[Requirement]: Check every line of the entries that follow, and copy the ones containing "збір".
○ ○ ○ ○
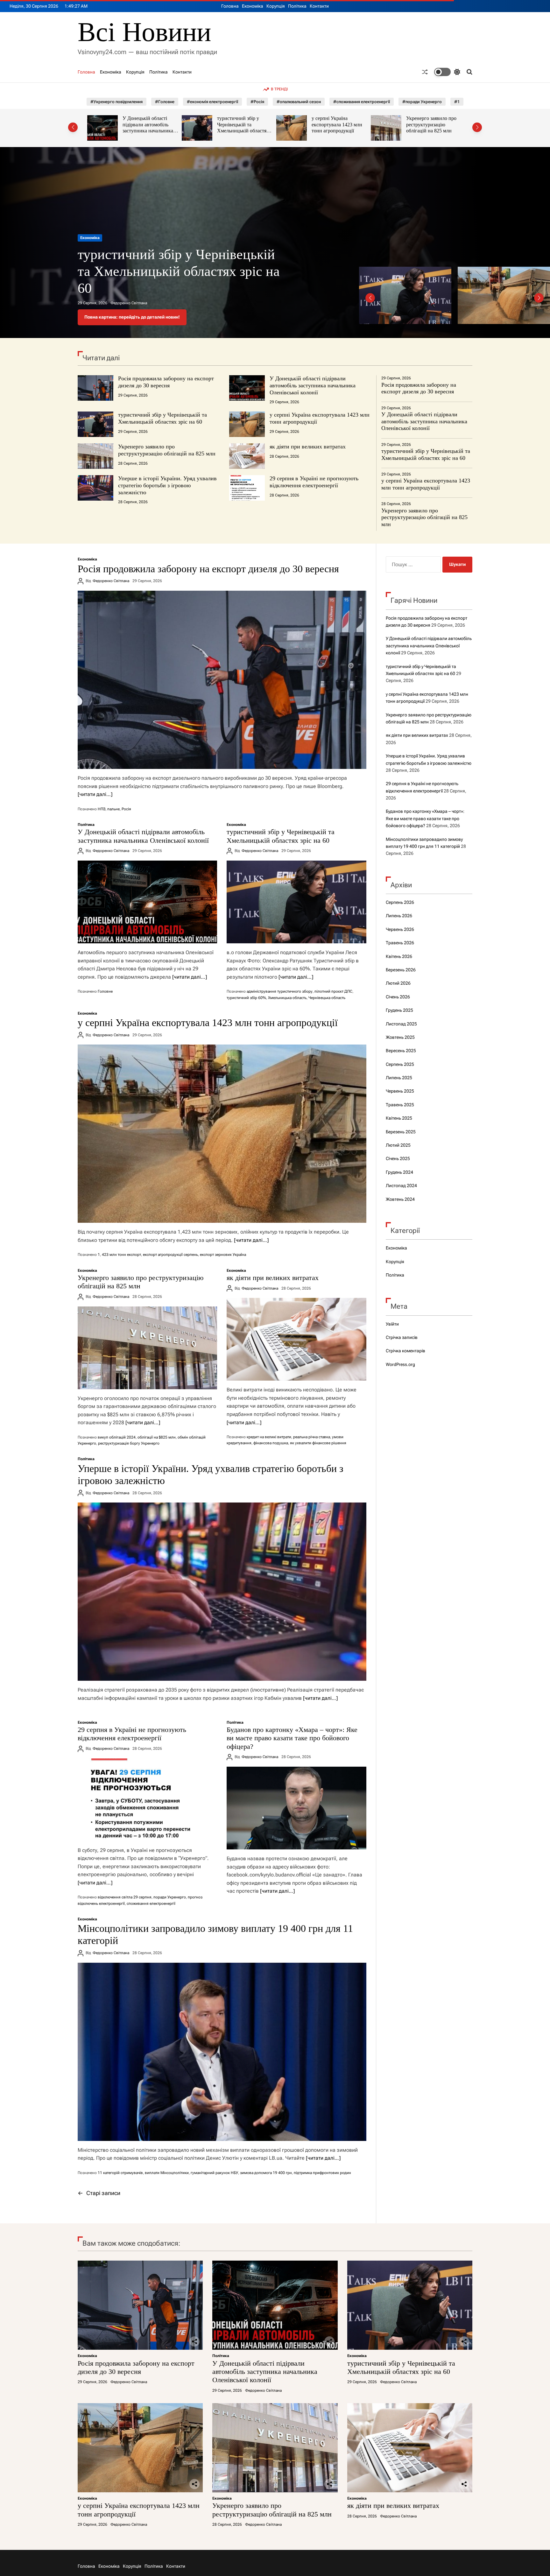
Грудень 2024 (399, 1172)
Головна (230, 6)
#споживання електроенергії (361, 101)
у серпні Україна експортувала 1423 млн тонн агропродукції (242, 124)
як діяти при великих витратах (308, 446)
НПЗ (101, 809)
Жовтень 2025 (400, 1037)
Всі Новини (144, 32)
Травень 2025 (400, 1104)
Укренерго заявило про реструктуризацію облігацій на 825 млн (337, 124)
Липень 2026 (399, 915)
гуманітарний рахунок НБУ (214, 2173)
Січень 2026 (398, 996)
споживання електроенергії (151, 1903)
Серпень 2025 (400, 1064)
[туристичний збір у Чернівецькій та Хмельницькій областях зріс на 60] (296, 902)
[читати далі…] (95, 794)
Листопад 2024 (401, 1185)
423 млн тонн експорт (121, 1254)
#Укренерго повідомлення (116, 101)
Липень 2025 (399, 1077)
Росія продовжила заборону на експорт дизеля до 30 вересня (166, 382)
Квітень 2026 (399, 956)
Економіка (252, 6)
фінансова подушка (270, 1443)
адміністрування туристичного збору (280, 991)
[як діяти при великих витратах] (296, 1339)
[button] (73, 127)
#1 (457, 101)
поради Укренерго (169, 1897)
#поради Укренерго (422, 101)
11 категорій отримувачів (120, 2173)
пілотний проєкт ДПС (333, 991)
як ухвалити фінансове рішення (318, 1443)
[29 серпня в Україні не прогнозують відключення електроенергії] (147, 1799)
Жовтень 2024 (400, 1199)
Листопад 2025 (401, 1023)
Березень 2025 (401, 1131)
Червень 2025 (400, 1091)
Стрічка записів (402, 1337)
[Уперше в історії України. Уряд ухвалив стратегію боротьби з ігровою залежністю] (222, 1592)
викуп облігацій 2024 (117, 1437)
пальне (113, 809)
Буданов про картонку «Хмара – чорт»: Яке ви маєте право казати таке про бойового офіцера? (292, 1738)
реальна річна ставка (311, 1437)
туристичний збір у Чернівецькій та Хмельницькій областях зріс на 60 (148, 127)
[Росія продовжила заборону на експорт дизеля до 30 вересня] (222, 680)
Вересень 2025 (401, 1050)
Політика (297, 6)
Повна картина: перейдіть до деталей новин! (132, 317)
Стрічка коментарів (405, 1350)
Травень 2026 (400, 942)
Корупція (275, 6)
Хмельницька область (287, 998)
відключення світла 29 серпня (125, 1897)
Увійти (392, 1324)
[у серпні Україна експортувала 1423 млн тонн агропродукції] (222, 1134)
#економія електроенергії (212, 101)
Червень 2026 (400, 929)
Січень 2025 (398, 1158)
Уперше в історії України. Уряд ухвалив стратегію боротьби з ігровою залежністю (167, 485)
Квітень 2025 (399, 1118)
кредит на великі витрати (269, 1437)
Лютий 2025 (398, 1145)
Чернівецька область (326, 998)
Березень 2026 (401, 969)
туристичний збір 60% (246, 998)
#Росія (257, 101)
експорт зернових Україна (223, 1254)
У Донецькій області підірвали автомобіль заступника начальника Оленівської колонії (313, 385)
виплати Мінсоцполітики (167, 2173)
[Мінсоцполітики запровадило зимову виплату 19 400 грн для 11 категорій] (222, 2052)
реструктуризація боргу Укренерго (128, 1443)
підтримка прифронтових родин (322, 2173)
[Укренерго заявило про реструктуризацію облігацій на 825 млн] (147, 1347)
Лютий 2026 (398, 983)
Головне (105, 991)
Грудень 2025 (399, 1010)
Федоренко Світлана (128, 303)
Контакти (319, 6)
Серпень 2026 (400, 902)
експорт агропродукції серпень (170, 1254)
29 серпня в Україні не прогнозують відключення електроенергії (314, 482)
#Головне (164, 101)
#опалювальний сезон (299, 101)
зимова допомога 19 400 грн (266, 2173)
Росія (126, 809)
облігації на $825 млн (157, 1437)
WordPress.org (400, 1364)
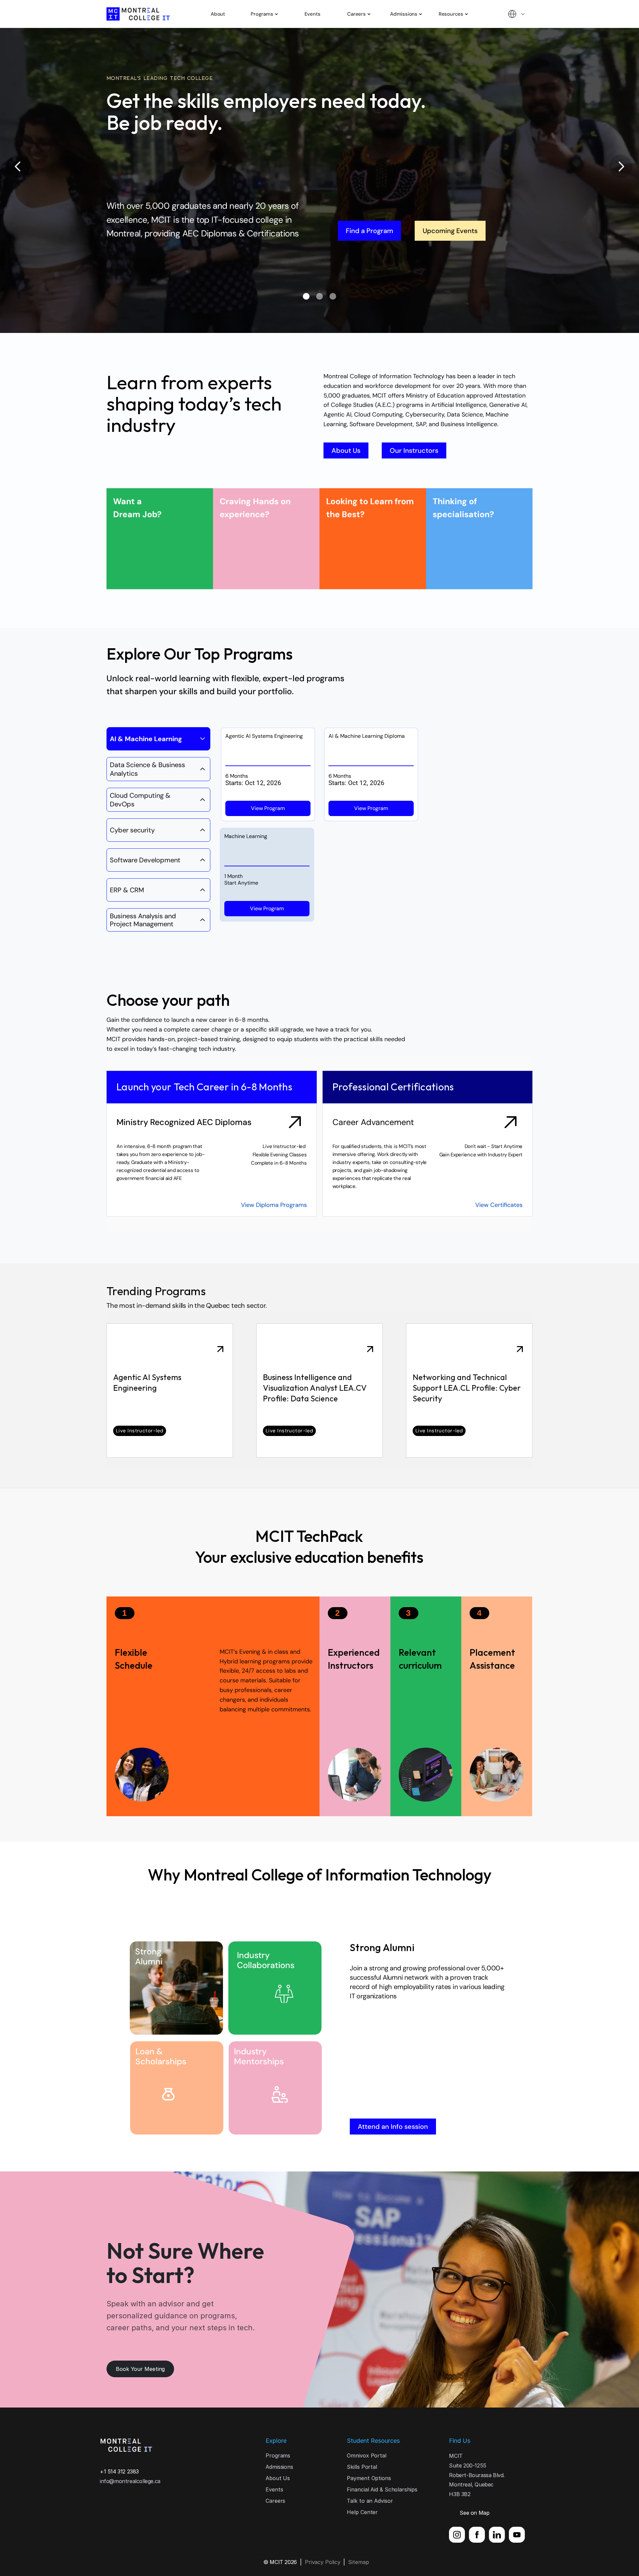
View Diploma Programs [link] (273, 1205)
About (218, 14)
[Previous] (18, 166)
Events (312, 14)
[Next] (620, 166)
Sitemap (358, 2562)
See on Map (474, 2512)
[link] (169, 1390)
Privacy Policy (322, 2562)
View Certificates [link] (499, 1205)
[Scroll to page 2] (319, 296)
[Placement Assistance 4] (425, 1706)
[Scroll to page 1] (291, 296)
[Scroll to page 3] (347, 296)
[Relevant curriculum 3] (355, 1706)
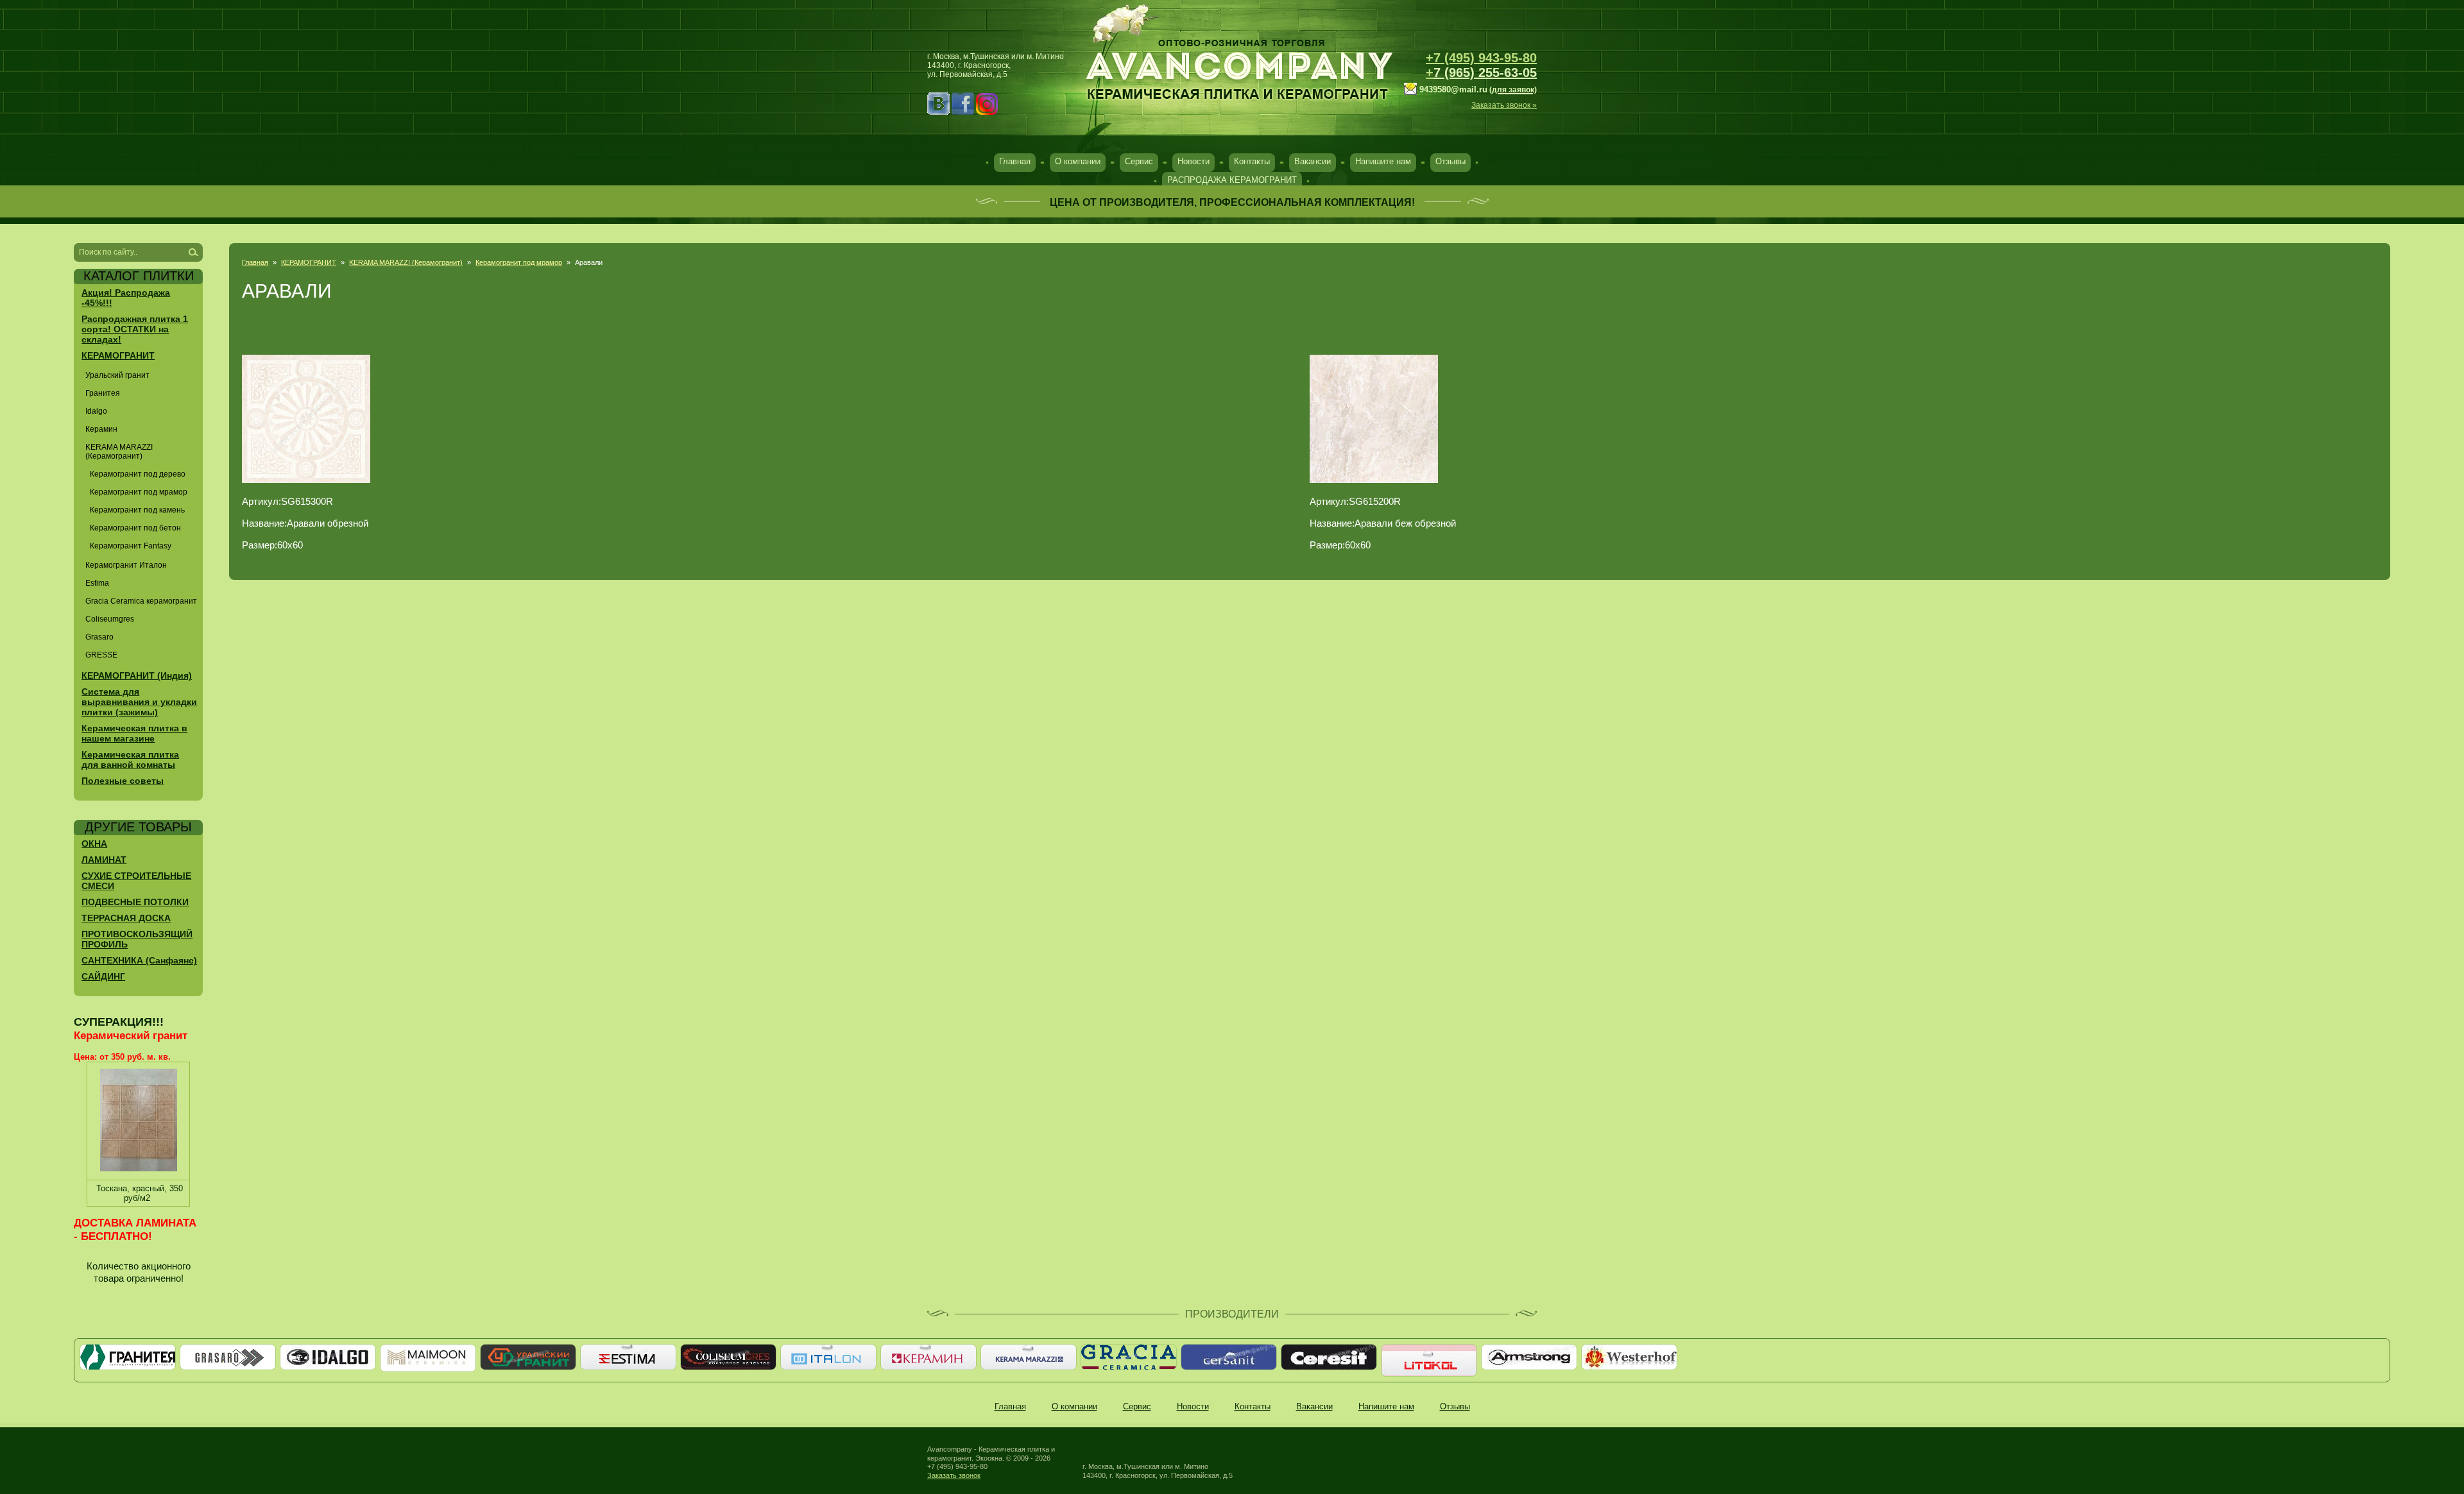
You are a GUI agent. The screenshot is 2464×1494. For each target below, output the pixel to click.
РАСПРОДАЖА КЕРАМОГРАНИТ (1232, 180)
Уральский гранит (117, 375)
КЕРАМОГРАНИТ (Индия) (136, 675)
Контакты (1252, 161)
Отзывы (1450, 161)
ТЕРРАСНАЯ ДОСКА (126, 918)
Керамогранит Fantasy (130, 545)
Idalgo (96, 411)
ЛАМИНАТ (103, 859)
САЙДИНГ (103, 976)
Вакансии (1312, 161)
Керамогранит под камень (137, 509)
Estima (97, 583)
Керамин (101, 429)
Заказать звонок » (1504, 105)
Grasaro (99, 636)
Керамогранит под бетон (135, 527)
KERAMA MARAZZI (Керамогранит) (406, 262)
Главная (1015, 161)
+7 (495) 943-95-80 (1481, 58)
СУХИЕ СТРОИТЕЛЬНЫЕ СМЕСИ (136, 880)
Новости (1193, 161)
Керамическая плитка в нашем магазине (134, 733)
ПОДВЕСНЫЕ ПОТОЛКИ (135, 902)
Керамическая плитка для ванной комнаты (130, 759)
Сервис (1139, 161)
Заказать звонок (953, 1475)
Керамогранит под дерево (137, 474)
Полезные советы (122, 781)
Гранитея (102, 393)
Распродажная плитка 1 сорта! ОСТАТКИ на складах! (134, 329)
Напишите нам (1383, 161)
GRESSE (101, 654)
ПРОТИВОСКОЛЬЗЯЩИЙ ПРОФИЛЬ (137, 939)
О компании (1077, 161)
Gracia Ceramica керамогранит (141, 601)
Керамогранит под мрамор (518, 262)
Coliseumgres (109, 619)
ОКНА (94, 843)
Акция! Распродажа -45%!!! (125, 297)
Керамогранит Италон (126, 565)
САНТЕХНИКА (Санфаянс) (139, 960)
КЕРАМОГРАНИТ (308, 262)
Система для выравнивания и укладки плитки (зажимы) (139, 701)
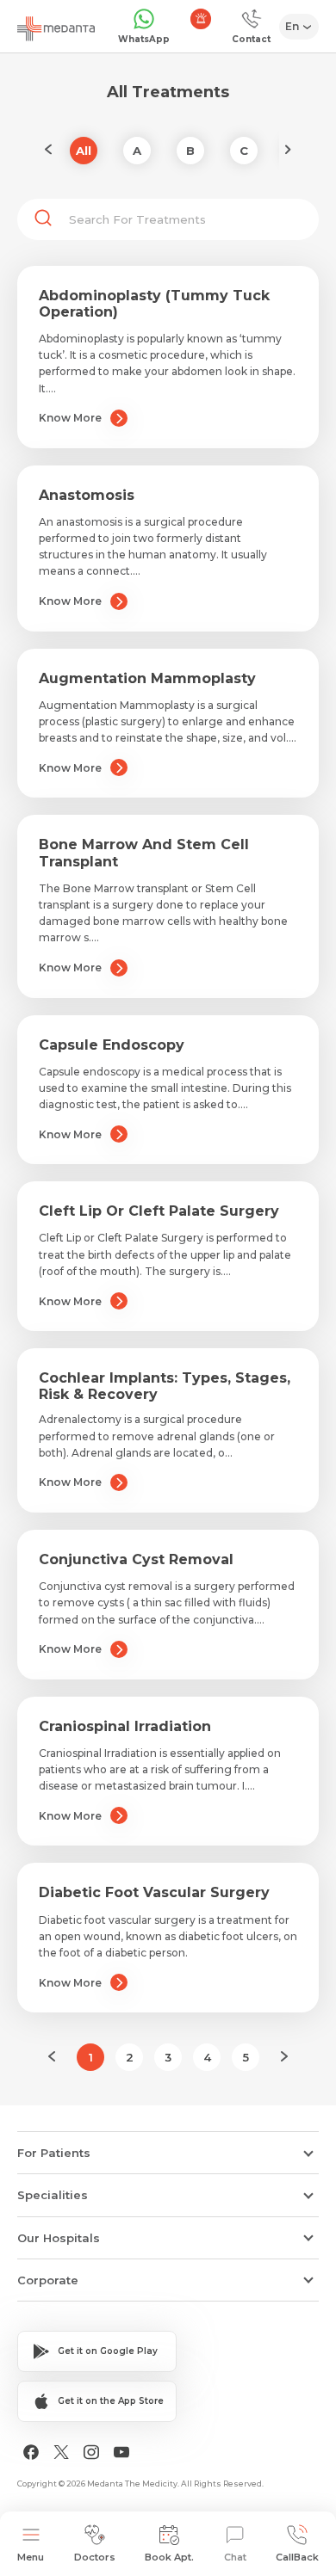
○ ○ ○ ○
[Result for this exercise]:
[туристичний збір у Чернівецькій та Хмельницькій областях зріс на 60] (296, 902)
туристичний збір у Чернівецькій та Хмельницькій областях зріс на 60 (148, 127)
туристичний збір 60% (246, 998)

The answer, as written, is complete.